Mr. Balto said that, on the major issue, the Microsoft decision is favorable for the merchants. “The good news for Wal-Mart is, the court found Microsoft was a monopolist.”

He added, “That’s a nice precedent on which the Wal-Mart claim can set sail in establishing that Visa has market power.”

On the tying issue, the appeals court rejected Judge Thomas Penfield Jackson’s analysis and remanded the case to District Court. Though the appeals judges agreed with Judge Jackson that Microsoft had tied its Web browser, Internet Explorer, to its platform, the Windows operating system, it ruled that the per se standard is not applicable to the software platform market. Instead, the trial judge must apply a “rule of reason” to decide whether valid business reasons exist for tying the two products together.

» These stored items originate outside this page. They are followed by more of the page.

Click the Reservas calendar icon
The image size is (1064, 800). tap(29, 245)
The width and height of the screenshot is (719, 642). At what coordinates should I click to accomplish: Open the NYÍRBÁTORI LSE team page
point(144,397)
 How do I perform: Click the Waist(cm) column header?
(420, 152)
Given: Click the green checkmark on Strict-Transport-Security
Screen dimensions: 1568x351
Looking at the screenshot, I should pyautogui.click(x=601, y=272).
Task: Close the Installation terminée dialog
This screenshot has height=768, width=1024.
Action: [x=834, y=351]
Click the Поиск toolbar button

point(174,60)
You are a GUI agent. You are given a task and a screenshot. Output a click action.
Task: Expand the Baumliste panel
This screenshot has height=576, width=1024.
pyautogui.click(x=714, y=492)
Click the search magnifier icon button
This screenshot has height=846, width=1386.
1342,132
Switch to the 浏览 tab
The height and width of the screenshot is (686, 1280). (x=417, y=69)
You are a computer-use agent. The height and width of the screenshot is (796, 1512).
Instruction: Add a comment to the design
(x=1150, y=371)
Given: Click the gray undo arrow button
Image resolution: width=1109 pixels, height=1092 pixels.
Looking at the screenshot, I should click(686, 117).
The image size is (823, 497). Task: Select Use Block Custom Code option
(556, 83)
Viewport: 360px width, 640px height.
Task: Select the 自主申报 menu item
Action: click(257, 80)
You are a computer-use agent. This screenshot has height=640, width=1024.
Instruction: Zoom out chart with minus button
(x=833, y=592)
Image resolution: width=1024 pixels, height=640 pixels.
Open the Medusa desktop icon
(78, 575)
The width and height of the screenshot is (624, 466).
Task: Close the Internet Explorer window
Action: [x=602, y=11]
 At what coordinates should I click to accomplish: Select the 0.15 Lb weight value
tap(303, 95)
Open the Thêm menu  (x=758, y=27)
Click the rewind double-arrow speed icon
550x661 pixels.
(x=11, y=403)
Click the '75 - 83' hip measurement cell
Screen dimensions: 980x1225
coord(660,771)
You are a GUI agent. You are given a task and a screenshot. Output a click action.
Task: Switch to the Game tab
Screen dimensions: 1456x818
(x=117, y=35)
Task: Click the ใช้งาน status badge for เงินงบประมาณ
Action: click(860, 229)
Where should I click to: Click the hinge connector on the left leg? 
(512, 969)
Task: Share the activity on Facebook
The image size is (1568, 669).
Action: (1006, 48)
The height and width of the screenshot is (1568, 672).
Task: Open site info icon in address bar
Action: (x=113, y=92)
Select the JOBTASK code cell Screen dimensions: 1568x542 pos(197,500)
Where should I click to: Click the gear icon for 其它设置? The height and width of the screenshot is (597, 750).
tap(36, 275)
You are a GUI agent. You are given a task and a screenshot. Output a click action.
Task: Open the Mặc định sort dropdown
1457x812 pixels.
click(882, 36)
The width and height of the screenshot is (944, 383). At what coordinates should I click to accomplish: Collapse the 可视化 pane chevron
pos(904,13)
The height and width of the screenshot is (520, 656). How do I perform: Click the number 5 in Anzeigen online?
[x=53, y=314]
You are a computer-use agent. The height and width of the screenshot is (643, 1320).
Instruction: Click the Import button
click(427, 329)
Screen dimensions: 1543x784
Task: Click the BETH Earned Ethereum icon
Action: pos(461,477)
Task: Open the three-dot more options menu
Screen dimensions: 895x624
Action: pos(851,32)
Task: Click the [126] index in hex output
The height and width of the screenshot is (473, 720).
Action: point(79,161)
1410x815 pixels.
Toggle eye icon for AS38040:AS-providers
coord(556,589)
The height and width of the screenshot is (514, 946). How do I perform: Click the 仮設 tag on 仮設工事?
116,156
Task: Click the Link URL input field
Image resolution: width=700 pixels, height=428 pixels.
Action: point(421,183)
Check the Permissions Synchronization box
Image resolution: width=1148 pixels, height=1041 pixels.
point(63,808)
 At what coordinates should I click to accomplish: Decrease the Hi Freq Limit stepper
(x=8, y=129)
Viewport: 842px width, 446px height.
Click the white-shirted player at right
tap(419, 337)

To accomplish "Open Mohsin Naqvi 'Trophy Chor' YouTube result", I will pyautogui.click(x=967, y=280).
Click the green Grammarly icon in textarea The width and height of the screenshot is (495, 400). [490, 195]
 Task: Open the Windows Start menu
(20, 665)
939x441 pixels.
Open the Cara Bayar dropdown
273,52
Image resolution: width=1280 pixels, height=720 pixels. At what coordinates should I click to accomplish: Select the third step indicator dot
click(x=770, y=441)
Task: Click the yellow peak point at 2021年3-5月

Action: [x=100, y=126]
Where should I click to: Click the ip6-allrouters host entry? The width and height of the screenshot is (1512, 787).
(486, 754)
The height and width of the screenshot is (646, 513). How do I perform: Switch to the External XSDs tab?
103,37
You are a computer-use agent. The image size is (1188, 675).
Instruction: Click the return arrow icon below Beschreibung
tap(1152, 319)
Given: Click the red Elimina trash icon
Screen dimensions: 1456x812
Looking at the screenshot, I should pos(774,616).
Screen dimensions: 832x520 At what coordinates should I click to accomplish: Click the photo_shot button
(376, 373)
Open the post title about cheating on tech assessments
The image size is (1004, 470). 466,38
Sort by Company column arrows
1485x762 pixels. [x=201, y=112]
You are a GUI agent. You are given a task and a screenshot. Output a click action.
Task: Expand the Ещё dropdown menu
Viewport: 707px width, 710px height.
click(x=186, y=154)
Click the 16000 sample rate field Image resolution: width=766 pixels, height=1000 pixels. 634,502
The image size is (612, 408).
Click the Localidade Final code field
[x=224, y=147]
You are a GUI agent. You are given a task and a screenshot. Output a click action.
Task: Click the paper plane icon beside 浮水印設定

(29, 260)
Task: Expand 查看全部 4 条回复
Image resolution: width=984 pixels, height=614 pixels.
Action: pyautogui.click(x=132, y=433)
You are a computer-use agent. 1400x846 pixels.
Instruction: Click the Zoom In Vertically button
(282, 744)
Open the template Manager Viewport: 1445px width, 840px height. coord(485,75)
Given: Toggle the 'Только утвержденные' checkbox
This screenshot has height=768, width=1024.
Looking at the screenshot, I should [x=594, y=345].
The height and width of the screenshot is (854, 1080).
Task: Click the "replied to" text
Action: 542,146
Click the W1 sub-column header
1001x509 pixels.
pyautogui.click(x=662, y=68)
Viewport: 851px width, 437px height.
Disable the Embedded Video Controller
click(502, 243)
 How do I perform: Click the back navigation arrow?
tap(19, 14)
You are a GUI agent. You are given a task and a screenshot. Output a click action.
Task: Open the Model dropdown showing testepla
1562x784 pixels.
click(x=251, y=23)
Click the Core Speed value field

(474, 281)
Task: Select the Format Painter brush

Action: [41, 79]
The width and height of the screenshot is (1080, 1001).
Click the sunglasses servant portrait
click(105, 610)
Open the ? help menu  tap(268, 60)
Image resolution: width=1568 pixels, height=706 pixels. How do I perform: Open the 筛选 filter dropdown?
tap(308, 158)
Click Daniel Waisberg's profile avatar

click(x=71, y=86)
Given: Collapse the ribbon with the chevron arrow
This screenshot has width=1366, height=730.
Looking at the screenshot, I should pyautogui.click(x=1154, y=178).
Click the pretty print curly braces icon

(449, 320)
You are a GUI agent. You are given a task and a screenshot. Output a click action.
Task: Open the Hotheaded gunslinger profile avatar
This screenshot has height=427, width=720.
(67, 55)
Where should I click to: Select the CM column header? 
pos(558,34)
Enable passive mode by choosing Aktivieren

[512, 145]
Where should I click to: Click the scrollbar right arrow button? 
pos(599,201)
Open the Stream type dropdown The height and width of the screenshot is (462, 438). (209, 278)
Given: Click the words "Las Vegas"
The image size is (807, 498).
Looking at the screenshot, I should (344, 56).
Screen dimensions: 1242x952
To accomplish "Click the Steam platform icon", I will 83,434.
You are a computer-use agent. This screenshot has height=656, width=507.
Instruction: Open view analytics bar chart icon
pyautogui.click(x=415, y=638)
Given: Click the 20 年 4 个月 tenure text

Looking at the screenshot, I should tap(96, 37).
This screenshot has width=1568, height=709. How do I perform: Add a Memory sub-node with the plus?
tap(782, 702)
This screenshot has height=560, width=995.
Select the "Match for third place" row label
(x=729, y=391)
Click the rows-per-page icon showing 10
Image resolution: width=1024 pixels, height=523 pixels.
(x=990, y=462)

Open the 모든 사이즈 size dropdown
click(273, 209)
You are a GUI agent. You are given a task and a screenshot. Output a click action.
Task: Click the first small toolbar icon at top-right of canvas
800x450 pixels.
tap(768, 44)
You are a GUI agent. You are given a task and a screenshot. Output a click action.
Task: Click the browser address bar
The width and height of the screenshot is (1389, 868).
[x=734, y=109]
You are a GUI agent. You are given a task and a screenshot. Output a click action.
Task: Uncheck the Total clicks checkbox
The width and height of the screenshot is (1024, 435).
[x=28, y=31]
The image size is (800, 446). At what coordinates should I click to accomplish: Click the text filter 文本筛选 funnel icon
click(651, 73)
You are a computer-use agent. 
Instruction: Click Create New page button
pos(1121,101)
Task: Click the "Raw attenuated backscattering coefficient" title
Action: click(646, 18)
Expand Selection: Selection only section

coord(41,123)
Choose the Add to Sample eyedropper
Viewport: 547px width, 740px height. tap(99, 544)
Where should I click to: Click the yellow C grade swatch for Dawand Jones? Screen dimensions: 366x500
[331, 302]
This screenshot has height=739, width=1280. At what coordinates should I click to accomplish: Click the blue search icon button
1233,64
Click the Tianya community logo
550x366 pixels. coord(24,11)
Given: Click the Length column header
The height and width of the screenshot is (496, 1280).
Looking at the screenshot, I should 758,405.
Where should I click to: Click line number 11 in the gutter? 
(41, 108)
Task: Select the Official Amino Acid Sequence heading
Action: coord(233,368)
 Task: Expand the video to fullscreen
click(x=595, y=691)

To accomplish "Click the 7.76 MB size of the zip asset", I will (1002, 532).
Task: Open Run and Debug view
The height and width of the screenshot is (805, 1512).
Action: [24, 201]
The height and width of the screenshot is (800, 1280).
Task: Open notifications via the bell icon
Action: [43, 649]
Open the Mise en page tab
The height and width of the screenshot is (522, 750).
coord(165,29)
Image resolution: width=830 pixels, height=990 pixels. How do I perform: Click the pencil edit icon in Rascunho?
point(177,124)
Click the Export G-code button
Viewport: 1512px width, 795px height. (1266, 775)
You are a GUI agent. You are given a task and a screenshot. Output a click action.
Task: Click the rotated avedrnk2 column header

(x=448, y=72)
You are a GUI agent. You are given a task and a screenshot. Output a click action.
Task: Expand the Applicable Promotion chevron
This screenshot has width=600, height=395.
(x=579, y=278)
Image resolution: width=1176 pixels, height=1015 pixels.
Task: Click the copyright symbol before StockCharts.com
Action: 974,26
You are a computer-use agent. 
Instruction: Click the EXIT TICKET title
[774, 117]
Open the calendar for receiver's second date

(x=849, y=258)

In the Wal-Mart case, the merchants say that unfair rules by Visa and MasterCard force them to accept the associations’ debit cards despite those products’ higher fees compared to other debit cards. The class seeks monetary compensation as well as association rule changes that would decouple acceptance of credit cards from debit cards.

Noah Hanft, general counsel for MasterCard, said in a telephone interview that the court’s dismissal of the per se standard in the Microsoft case bolsters the associations’ position in the Wal-Mart suit.

“In the Wal-Mart case, there was a lot of discussion from the plaintiffs’ counsel about the rigidity of the per se standard, which they claimed was related to our lawsuit,” he said. “It’s helpful for us that the Microsoft decision reflected that the rule-of-reason standard should be applicable.”

Mr. Hanft said that under this standard the court will have to consider the larger justifications for the associations’ “honor all cards” rule, which requires merchants that take one type of association-branded card to accept them all. The rule-of-reason standard, he said, “calls for an analysis of all the efficiencies — both to the consumer and to the merchant — that integration brings to the table.” He added, “Our arguments are even stronger than Microsoft’s.”

In a company statement, Kelly Presta, vice president of Visa U.S.A., said he was also “encouraged” by the Microsoft decision.

But the merchants’ attorney Mr. Constantine of Constantine & Partners in New York said the Microsoft ruling would probably have no influence on the outcome of the Wal-Mart case. On the issue of tying, in particular, he said, the appeals court clearly and repeatedly confined the applicability of its ruling to cases involving software-platform ties.

He cited a section of the opinion in which the court stated: “Our judgment regarding the comparative merits of the per se rule and the rule of reason is confined to the tying arrangement before us … . While our reasoning may at times appear to have broader force, we do not have the confidence to speak to facts outside the record.”

“That’s the most specific disclaimer that this would have anything to do with anything else, and it’s made four or five times in the decision,” Mr. Constantine said.

The appeals court, he pointed out, adopted the rule-of-reason standard in the Microsoft case precisely because of the platform-software market’s unique conditions, in which technological innovation is so volatile and the market is so new. Citing an earlier decision, the court wrote: “We need to know more than we do about the actual impact of these arrangements on competition to decide whether they … should be classified as per se violations of the Sherman Act.”

As for the Wal-Mart case, Mr. Constantine said, no matter which standard is applied, “we are going to put on a full-blown competitive-effects case because we have an equally strong attempt-to-monopolize claim. So everything that the government is now being asked to do in the Microsoft case, we are already going to do in our case.”

Mr. Balto of White & Case said that, though a rule-of-reason analysis typically favors the defendant, the merchants in the Wal-Mart suit should be able to buttress their position under that standard. “The hardest thing for the plaintiff in the Microsoft case to do is to prove anticompetitive effects,” he said. “The easiest thing for Lloyd Constantine to do is to prove anticompetitive effects.”